Selected text
+-------+

Non-Erodible Surfaces

Non-erodible surfaces (also known as hard bottoms) may be simulated in HEC-RAS and are specified using a minimum bed elevation, $\begin{array}{l}z_{b,\text{min}}\end{array}$ , or maximum depth, $\begin{array}{l}h_{\text{max}}\end{array}$ h_max. In the 2D model the non-erodible surfaces are specified at both cells and faces independently. Non-erodible surfaces are modeled at the subarea scale by limiting the erosion rate so that the minimum bed elevation is preserved (i.e. $\begin{array}{l}z_{bi}\end{array}$ ≥ $\begin{array}{l}z_{b,\text{min}}\end{array}$ ). The time stepping scheme is given by $\begin{array}{l}z_{bi}^{n+1} = z_{bi}^n+\Delta z_{bi}\end{array}$ in which $\begin{array}{l}z_{bi}^n\end{array}$ is the previous bed elevation, $\begin{array}{l}z_{bi}^{n+1}\end{array}$ is the new bed elevation, and $\begin{array}{l}\Delta z_b\end{array}$ is the bed change. Assuming that the bed elevation at the current time is higher than the hard bottom (i.e. $\begin{array}{l}z_{bi}^n\end{array}$ ≥ $\begin{array}{l}z_{b,\text{min}}\end{array}$ ). Inserting the above equation into the bed change equation leads to the hard-bottom limited erosion rate

1)	$\begin{array}{l}\displaystyle E_{tki,hb} = D_{tki} + \Psi_{na,i} \frac{f_{1ki}\rho_{d1}}{f_M\Delta t}\left(z_{bi}^n - z_{bi,hb}\right)\end{array}$

where

$\begin{array}{l}E_{tki,hb}\end{array}$ : hard-bottom limited fractional erosion rate [M/L²/T]

$\begin{array}{l}D_{tki}\end{array}$ : fractional deposition rate [M/L²/T]

$\begin{array}{l}\Psi_{na,i}\end{array}$ : non-alluvial erosion limiter [-]

$\begin{array}{l}ρ_{d1}\end{array}$ : dry density of active layer [M/L³]

$\begin{array}{l}f_{1ki}\end{array}$ : grain fractions by weight [-]

$\begin{array}{l}f_{M}\end{array}$ : morphologic acceleration factor [-]

$\begin{array}{l}\Delta t\end{array}$ : computational time step [T]

The non-alluvial erosion limiter $\begin{array}{l}\Psi_{na,i}\end{array}$ is function which limits the maximum erosion rate based on the proximity of the mobile bed surface to the non-erodible surface and is computed here as

2)	$\begin{array}{l}\displaystyle \Psi_{na,i} = \frac{\delta_{1i}^n}{\delta_{1i}^*}\end{array}$

where

$\begin{array}{l}\delta_{1i}^n\end{array}$ : active layer thickness [L]

$\begin{array}{l}\delta_{1i}^*\end{array}$ : potential or maximum active layer thickness if there was no non-erodible surface present [L]

When $\begin{array}{l}\delta_{1i}^n\end{array}$ = 0, no erosion is possible and the maximum erosion rate becomes equal to the deposition rate (i.e. $\begin{array}{l}E_{tki,hb}= D_{tki}\end{array}$ ) . Likewise when $\begin{array}{l}\delta_{1i} = \delta_{1i}^*\end{array}$ , the maximum erosion rate is equal to the amount of material in the active layer available to erode in a timestep plus the deposition rate.

+-------+

Provided material

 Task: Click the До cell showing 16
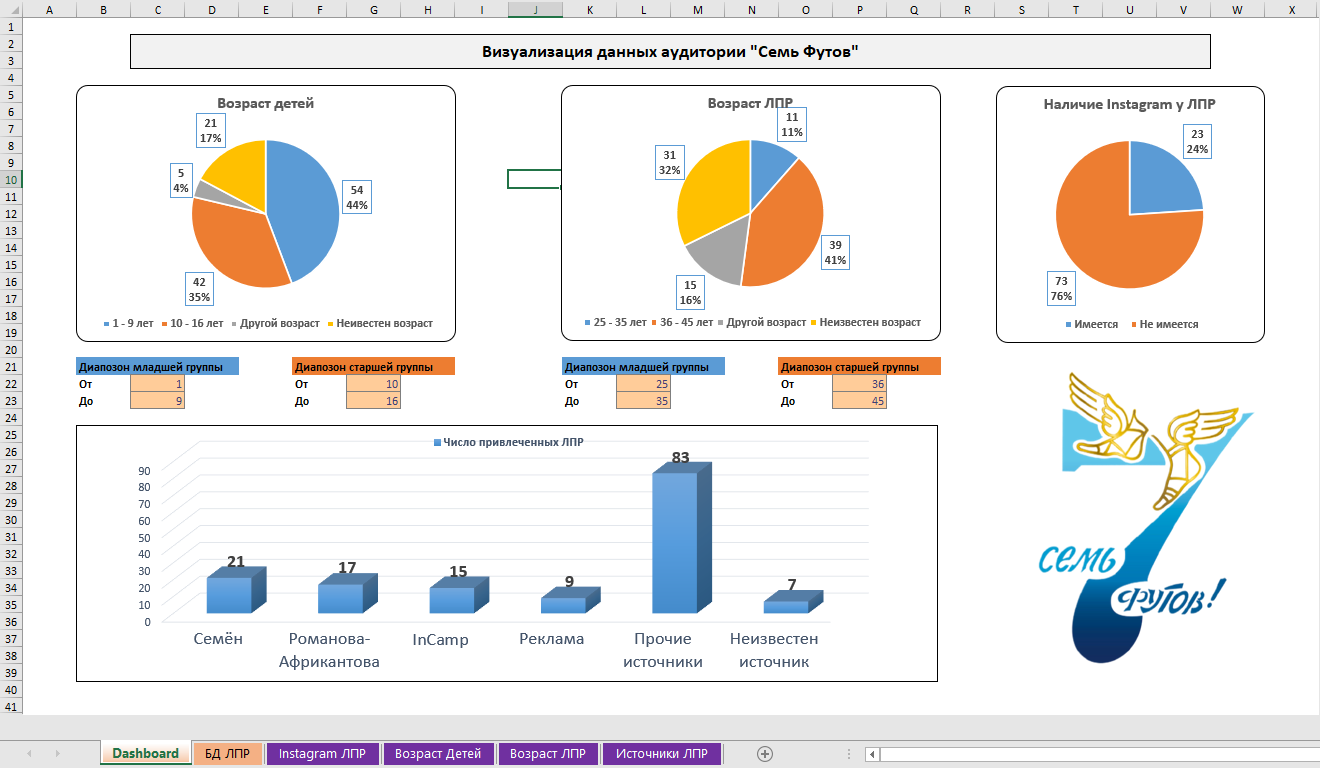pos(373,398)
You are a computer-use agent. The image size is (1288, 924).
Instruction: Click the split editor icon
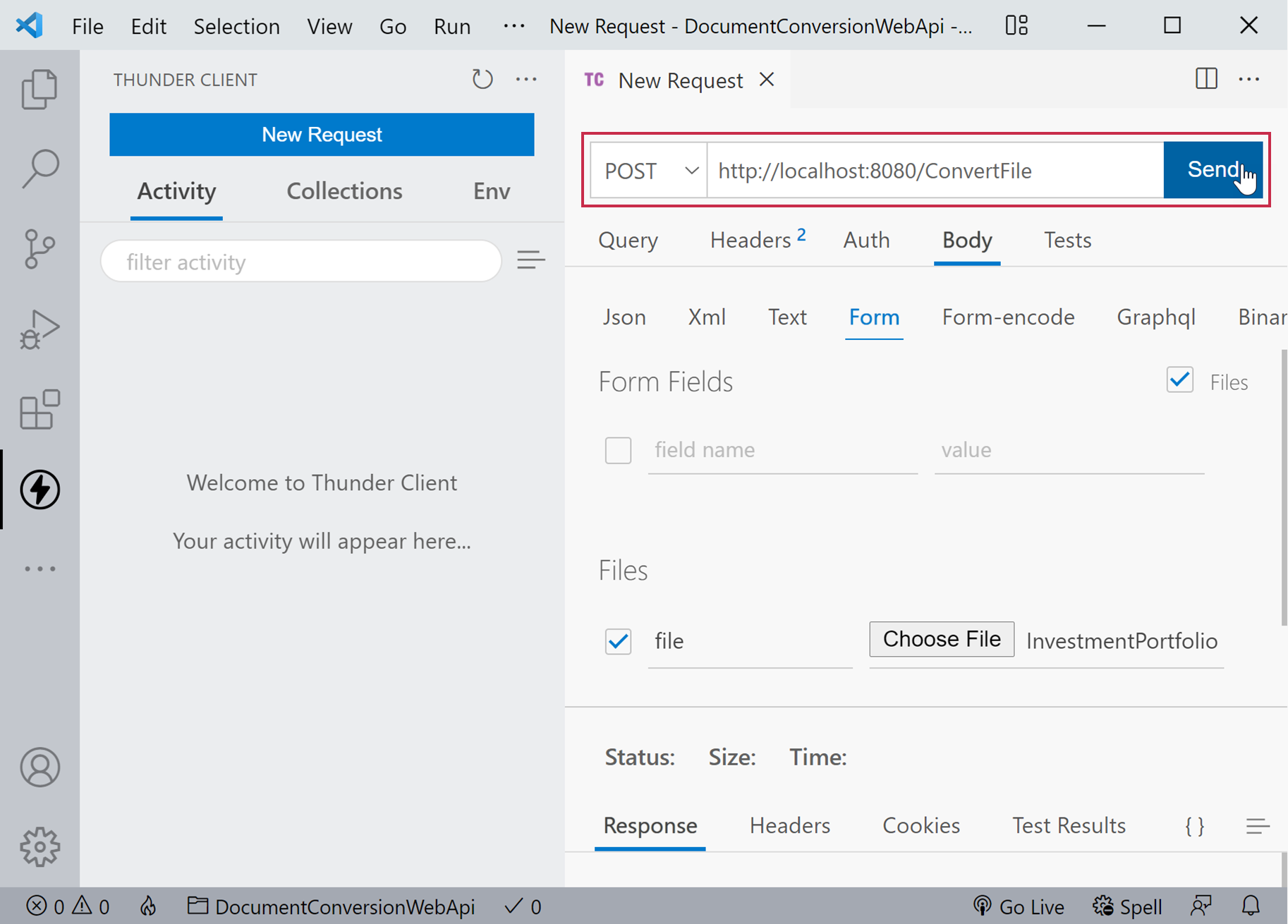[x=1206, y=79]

+-------+

Apply what you read
1. In the non-erodible surfaces page above, name each quantity defined in the "where" list that directly follows equation 1, along with its unit in brackets.
2. Write the next part of the non-erodible surfaces page, picking up after its final sentence.

Exercise responses
1.
- hard-bottom limited fractional erosion rate [M/L²/T]
- fractional deposition rate [M/L²/T]
- non-alluvial erosion limiter [-]
- dry density of active layer [M/L³]
- grain fractions by weight [-]
- morphologic acceleration factor [-]
- computational time step [T]

2.
The hard-bottom limited erosion rate is therefore

3)	$\begin{array}{l}\displaystyle E_{tki}' = \min\left(E_{tki,hb}, E_{tki}\right)\end{array}$

The bed-slope term and avalanching algorithm are also modified so that only deposition may occur over non-erodible surfaces following an approach similar to that described above.

When simulating multiple grain classes, the bed gradation can significantly change at non-erodible surfaces during a time step. This means that the model may require at least one to two iterations to converge when simulating non-erodible surfaces with multiple grain classes.